Ok

En poursuivant votre navigation sur ce site, vous acceptez l'utilisation de cookies. Ces derniers assurent le bon fonctionnement de nos services. En savoir plus.

napoléon

  • Doute

    Tesson Folio.jpg« Nous étions trop peu couverts, les – 17° C me mordaient les rotules et des camions lettons, surgissant plein pot à notre faible poupe, nous frôlaient, maculant nos vestes de giclures de neige. Le doute s’immisçait en moi : que foutais-je dans cette Oural en plein mois de décembre avec deux zouaves embarqués, alors que ces engins du diable sont conçus pour convoyer de petites Ukrainiennes de quarante-six kilos par des après-midi d’été, de Yalta-plage à Simferopol ?

    Autour de nous, la glace, les congères, les banlieues grises, les usines décrépites et les isbas de travers. Le paysage avait la gueule de bois. Même les arbres croissaient de guingois. Le ciel avait la teinte de la flanelle sale. Et cette boue salée que barattaient les roues des trente-trois tonnes nous mettait dans la bouche un goût de poisson pollué.

    Un casque de moto est une cellule de méditation. Les idées, emprisonnées, y circulent mieux qu’à l’air libre. »                        

    Sylvain Tesson, Berezina

  • Tesson en side-car

    La première chose que j’aie faite après avoir lu Berezina de Sylvain Tesson, c’est prendre des nouvelles de sa santé – dans un entretien récent à Libération, il semble « remis d’aplomb physiquement et mentalement » (après une chute grave en 2014) grâce à la marche (Sur les chemins noirs, 2017). Il fallait être en forme pour entreprendre avec ses complices le parcours de la Retraite de Russie en side-car, de Moscou à Paris, en plein hiver 2012 !

    tesson-8_5182069 photo goisque l'express.jpg
    Sylvain Tesson en décembre 2012, sur ce qui fut, deux siècles plus tôt, le champ de la bataille de Borodino,
    la plus sanglante de la campagne de Russie. T. GOISQUE/SDP (Source : L'Express)

    Dès le premier paragraphe, il définit un « vrai voyage » comme « une folie qui nous obsède », on y reconnaît son tempérament : « L’homme n’est jamais content de son sort, il aspire à autre chose, cultive l’esprit de contradiction, se propulse hors de l’instant. L’insatisfaction est le moteur de ses actes. « Qu’est-ce que je fais là ? » est un titre de livre et la seule question qui vaille. »

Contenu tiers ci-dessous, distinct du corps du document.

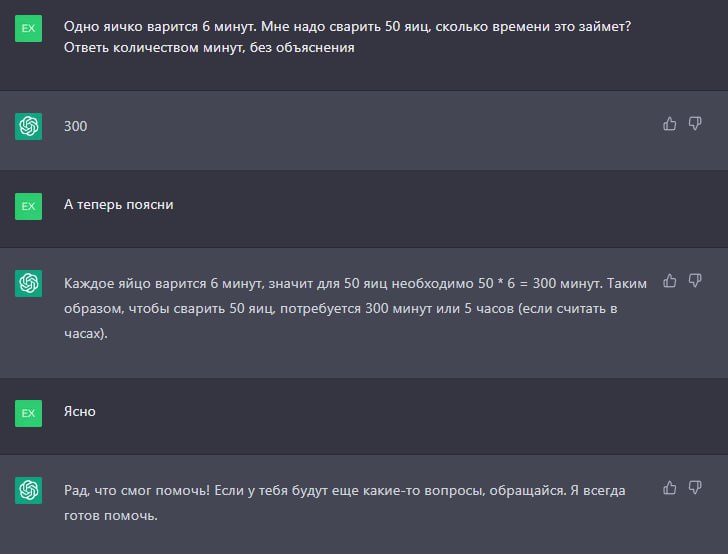The image size is (728, 554).
Task: Click thumbs down on the "300" answer
Action: point(695,124)
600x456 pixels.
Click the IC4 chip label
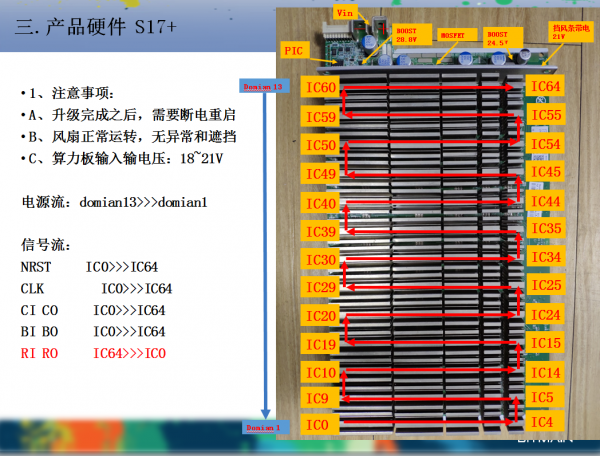coord(546,421)
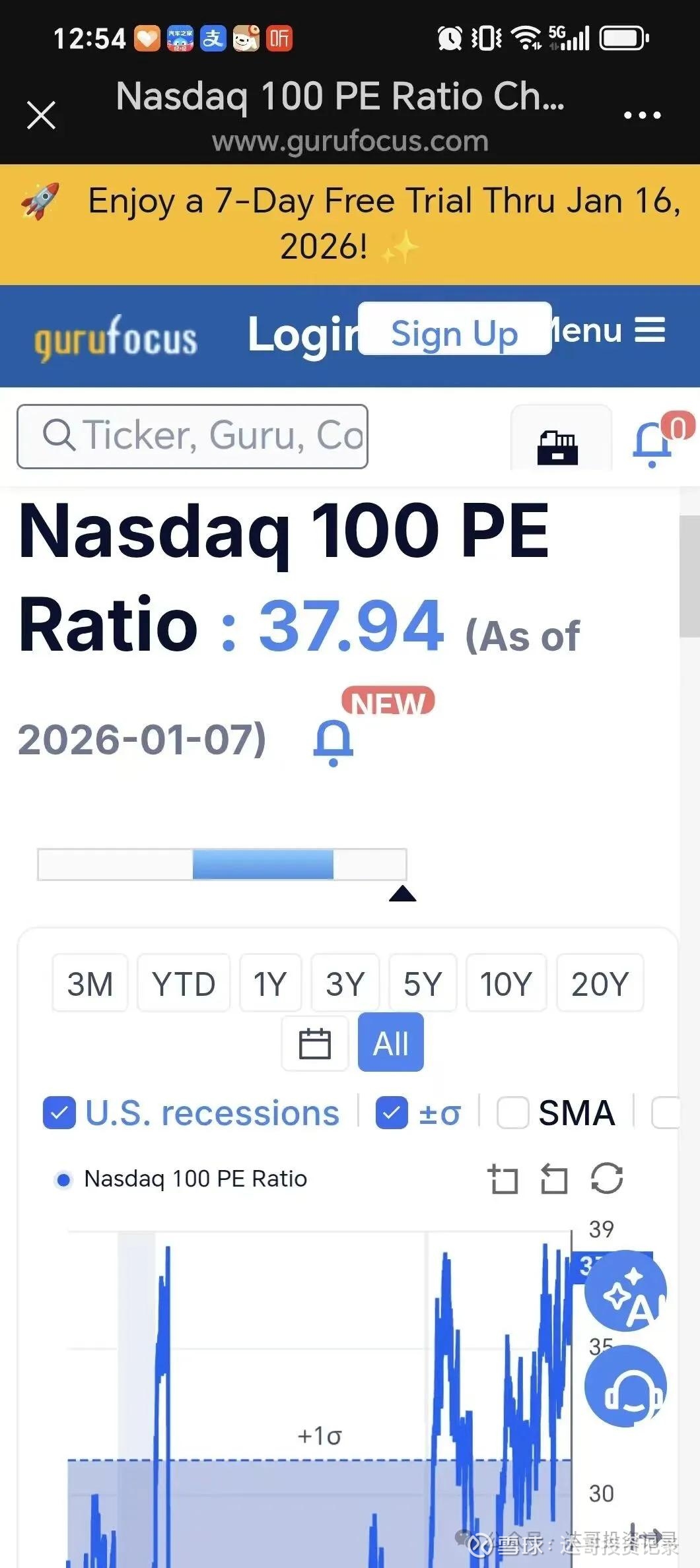Close the in-app browser with X
Screen dimensions: 700x1568
pos(41,115)
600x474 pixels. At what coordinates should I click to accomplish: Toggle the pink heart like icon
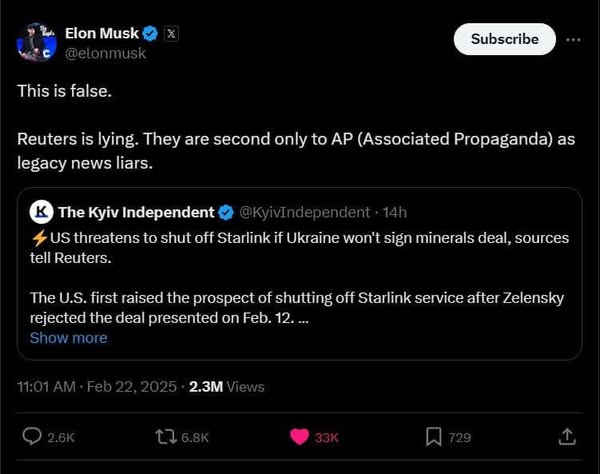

    Deux chapitres de préambule, puis le récit de treize journées : une façon originale de revisiter l’histoire de la déroute napoléonienne. Non pas pour « célébrer » les deux cents ans de cette campagne désastreuse de l’empereur, un fou pour certains, un génie pour d’autres, mais pour « saluer la mémoire de centaines de milliers de malheureux soldats », qui, pour la plupart, y ont laissé leur vie.

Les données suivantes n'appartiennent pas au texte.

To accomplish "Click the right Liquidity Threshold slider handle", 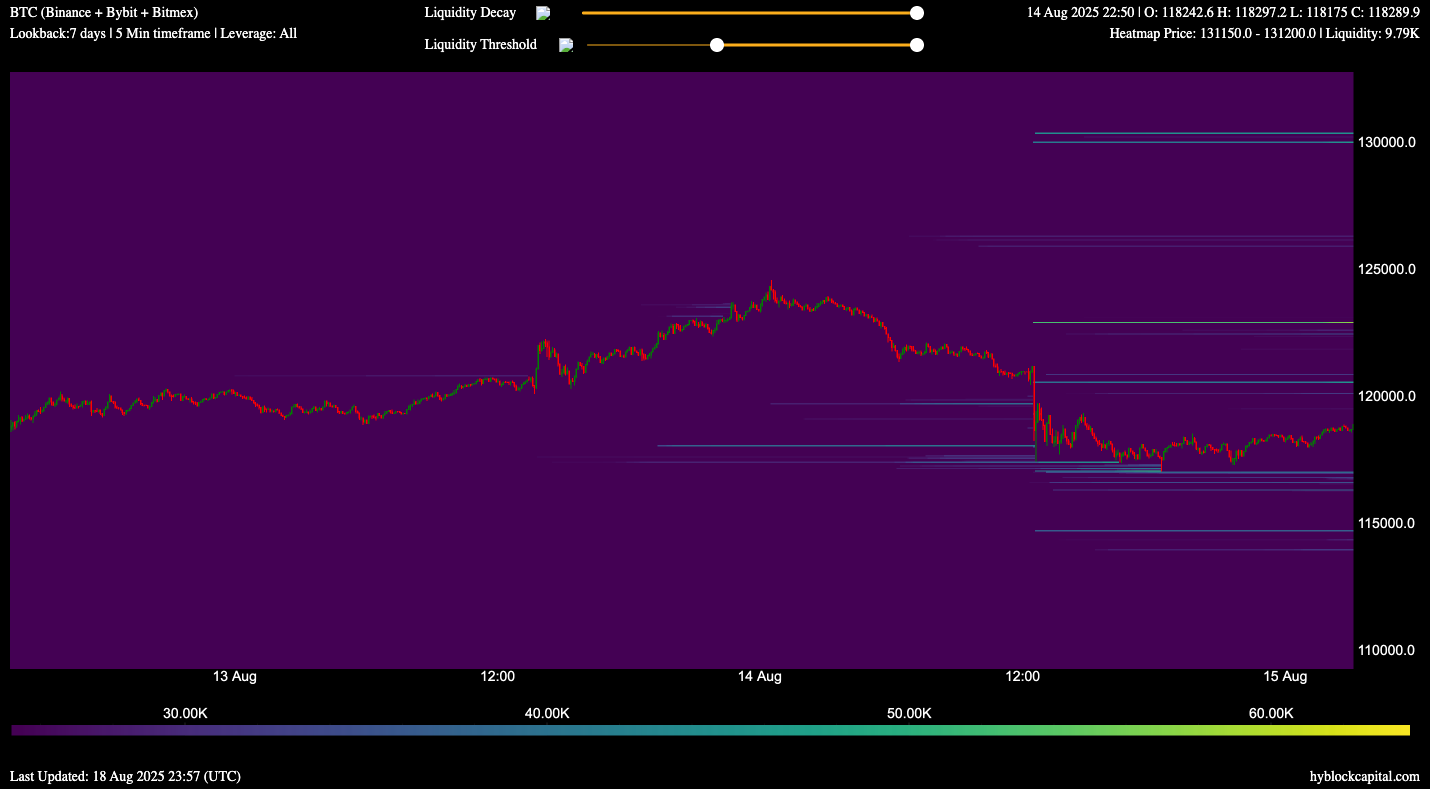I will click(916, 45).
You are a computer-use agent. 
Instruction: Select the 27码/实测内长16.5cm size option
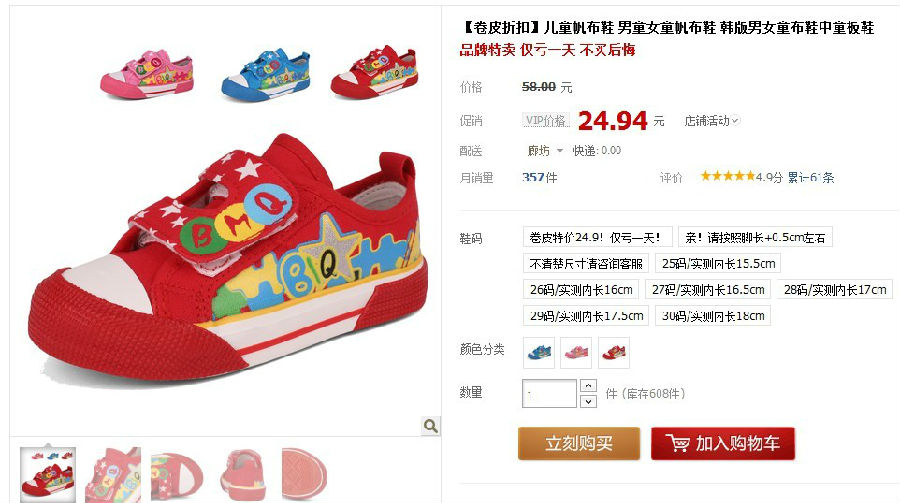pos(708,289)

    En se coiffant d’un bicorne pour l’aventure, Tesson arbore sa fascination pour « le petit Corse », partagée par Cédric Gras et leur ami Thomas Goisque, photographe « devenu russophile plus tardivement » qu’eux. Deux Russes les rejoindront, Vitaly et Vassili, enthousiastes et débrouillards. L’autre héroïne de cette virée historique, c’est l’Oural, « motocyclette à panier adjacent », « fleuron » de l’industrie soviétique, encore produite actuellement, sans électronique, facile à réparer. 80 km/heure maximum.

    « Les livres seraient nos guides sur la route. » Les trois Français ont beaucoup lu pour préparer leur voyage : mémoires de barons d’Empire et d’officiers (Gras), du sergent Bourgogne (Goisque), de Caulaincourt, « grand écuyer de Napoléon » (Tesson). De Moscou à Borodino (3 décembre 2012), on lira donc en même temps que leurs premières péripéties en side-car une petite leçon d’histoire sur l’entêtement de Napoléon à Moscou, sur les ruses de Koutouzov.

    « Ce voyage était certes une façon de rendre les honneurs aux mânes du sergent Bourgogne et du prince Eugène, mais aussi une occasion de se jeter de nids-de-poule en bistrots avec deux de nos frères de l’Est pour sceller l’amour de la Russie, des routes défoncées et des matins glacés lavant les nuits d’ivresse. » Wiazma, Smolensk, Borissov, Vilnius, Augustów, Varsovie, Pniewy, Berlin, Naumburg, Bad Kreuznach, Reims, Paris, les étapes sont indiquées sur deux cartes au début du livre, celles de la campagne de Russie en 1812 et de leur itinéraire suivi deux cents ans plus tard.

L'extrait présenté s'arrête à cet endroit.